Poi, in quanto a originalità, possiamo benissimo chiudere entrambi gli occhi: la qualità non manca e la vittoria del movimento sulla pigrizia è accertata, verificata, sublimata.
Lo scriba scruta, bussa alle porte della città, tutte, ed entra soddisfatto in quella aperta da Leonid Diaghilev, colui dietro e dentro il quale vive l’idea di portare la musica di Tout Debord nella stratosfera sopra il polo artico.
In questa poltiglia di elettronica propensione alla danza schematizzata ed essenziale, vi sono schizzi sublimi di pennellate estasianti, un cercare il trucco per far pendere l’ascolto verso il sacro cerchio della dotazione crescente.
Sedici minuti scarsi, cinque composizioni e la certezza che siano più che sufficienti per inquadrare musica raffinata e potente da essere in grado di instaurare una felice dipendenza grigia.
Sì, grigia, come l’atmosfera che circonda le nuvole sopra i camini di fabbriche operative ventiquattro ore al giorno. L’elettronica basilare e contemplativa inglese della seconda metà degli anni ’70 sembra aver attratto Leonid, portando fuori asse il solito nazionalismo francese.
Quindi? Stupore in armoniosa proliferazione si presenta e cementa i grazie che abbracciano queste canzoni, che spaziano attraverso i generi musicali ma sono sempre pulsanti di buongusto e precipitazioni emotive.

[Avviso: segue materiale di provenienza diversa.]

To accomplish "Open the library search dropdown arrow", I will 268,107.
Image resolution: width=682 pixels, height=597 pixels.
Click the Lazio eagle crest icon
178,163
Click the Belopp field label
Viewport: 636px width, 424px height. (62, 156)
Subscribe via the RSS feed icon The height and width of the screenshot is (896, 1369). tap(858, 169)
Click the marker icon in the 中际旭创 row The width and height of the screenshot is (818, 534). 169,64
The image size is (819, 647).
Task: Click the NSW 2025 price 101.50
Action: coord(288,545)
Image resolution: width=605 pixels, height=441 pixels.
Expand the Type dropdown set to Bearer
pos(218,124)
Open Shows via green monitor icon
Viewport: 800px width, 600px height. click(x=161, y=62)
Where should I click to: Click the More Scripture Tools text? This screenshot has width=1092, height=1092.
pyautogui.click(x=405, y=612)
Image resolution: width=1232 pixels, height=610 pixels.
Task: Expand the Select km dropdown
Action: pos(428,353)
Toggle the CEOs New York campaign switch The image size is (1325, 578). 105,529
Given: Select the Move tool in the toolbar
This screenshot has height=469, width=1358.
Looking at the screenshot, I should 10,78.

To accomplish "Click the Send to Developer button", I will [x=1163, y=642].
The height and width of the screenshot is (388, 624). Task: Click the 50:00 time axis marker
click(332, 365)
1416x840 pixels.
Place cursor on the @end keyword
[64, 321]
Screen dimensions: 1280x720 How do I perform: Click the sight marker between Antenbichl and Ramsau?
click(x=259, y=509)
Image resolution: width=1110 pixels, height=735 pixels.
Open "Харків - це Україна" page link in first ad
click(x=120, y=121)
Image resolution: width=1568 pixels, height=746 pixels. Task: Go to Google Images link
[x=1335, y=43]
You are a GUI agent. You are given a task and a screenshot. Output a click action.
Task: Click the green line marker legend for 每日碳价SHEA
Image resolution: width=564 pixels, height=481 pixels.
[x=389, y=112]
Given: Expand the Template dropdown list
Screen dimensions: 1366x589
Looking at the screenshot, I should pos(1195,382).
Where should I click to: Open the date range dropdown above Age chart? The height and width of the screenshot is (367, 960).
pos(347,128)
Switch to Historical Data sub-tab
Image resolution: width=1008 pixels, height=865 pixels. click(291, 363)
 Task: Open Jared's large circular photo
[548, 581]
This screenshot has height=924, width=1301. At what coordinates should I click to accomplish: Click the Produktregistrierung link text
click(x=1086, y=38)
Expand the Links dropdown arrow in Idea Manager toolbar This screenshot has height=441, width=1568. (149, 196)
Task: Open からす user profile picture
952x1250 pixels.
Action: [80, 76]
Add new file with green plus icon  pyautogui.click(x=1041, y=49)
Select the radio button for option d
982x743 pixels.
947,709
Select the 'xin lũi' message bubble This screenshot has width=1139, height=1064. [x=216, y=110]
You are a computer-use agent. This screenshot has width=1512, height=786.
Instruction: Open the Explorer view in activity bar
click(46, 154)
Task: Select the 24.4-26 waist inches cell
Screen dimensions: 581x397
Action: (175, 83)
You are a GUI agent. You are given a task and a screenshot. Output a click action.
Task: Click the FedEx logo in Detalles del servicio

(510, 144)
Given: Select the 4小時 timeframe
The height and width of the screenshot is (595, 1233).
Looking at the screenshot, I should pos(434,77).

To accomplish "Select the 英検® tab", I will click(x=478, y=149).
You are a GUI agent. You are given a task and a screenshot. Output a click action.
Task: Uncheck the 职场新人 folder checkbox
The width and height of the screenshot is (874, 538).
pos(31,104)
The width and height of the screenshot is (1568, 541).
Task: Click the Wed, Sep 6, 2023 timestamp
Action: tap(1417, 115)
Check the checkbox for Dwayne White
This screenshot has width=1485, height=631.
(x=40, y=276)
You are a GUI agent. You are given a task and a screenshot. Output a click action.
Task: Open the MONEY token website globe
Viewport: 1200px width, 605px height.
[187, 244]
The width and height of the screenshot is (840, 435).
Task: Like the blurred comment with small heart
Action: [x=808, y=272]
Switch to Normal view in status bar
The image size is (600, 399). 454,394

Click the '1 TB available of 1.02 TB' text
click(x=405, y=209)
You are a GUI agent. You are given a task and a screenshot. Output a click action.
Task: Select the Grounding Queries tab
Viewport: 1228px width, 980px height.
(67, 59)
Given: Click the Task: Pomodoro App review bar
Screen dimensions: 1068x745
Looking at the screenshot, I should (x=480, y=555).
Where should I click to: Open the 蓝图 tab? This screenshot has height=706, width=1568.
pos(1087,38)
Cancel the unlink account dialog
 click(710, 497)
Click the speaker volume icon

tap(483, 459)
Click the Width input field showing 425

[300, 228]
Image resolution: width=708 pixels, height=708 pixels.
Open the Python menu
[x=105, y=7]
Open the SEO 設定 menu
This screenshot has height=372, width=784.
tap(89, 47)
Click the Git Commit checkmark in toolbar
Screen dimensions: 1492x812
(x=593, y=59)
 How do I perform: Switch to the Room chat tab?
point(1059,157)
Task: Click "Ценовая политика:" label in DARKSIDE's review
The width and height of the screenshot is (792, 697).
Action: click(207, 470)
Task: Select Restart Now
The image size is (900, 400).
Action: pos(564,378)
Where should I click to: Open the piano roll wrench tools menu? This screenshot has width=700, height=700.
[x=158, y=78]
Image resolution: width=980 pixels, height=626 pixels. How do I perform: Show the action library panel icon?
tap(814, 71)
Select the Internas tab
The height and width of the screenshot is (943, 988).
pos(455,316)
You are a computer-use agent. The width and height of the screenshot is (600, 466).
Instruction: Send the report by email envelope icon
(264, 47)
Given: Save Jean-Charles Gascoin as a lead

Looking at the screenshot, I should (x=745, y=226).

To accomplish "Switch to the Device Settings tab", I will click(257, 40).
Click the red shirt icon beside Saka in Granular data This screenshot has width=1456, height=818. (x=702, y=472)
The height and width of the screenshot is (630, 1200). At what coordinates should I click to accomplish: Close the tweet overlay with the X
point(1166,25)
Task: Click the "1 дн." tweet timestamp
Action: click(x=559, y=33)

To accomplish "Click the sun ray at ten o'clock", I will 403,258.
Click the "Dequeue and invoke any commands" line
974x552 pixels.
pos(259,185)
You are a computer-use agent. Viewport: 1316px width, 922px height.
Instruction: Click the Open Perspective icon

La musica proposta è quindi generosa, vivace, dentro le particelle velenose di un presente che dimentica il sole, viaggiando sulle dance floors della capitale francese, come energetica dimostrazione di un ribaltamento nei confronti della concezione di quale sia la parte più desiderata di ogni giornata. Qui sicuramente è la danza, il desiderare occhi chiusi che producono sogni che sembrano essere stimolati da questo esercizio sonoro sempre attaccato alla minimal wave più contemplativa, alla Coldwave più raffinata, al Synthpop meno avvezzo alla facile digestione e ai parallelepipedi di un elettrofunk sublime.
Facile immaginarlo con gli occhi verso le sue tastiere, ricoperte di riflessi ’70 e ’80, instancabile, mentre studia la mappatura dei suoni di quegli anni per cercare libertà di manovra, indipendenza, per potersi staccare da paragoni che gli toglierebbero poesia, perché è proprio quest’ultima a regnare violentemente in questo Ep. E si presenta nella tessitura di trame spesse di storie, con strumenti e stili che già da soli sanno riempire gli occhi di acqua in movimento.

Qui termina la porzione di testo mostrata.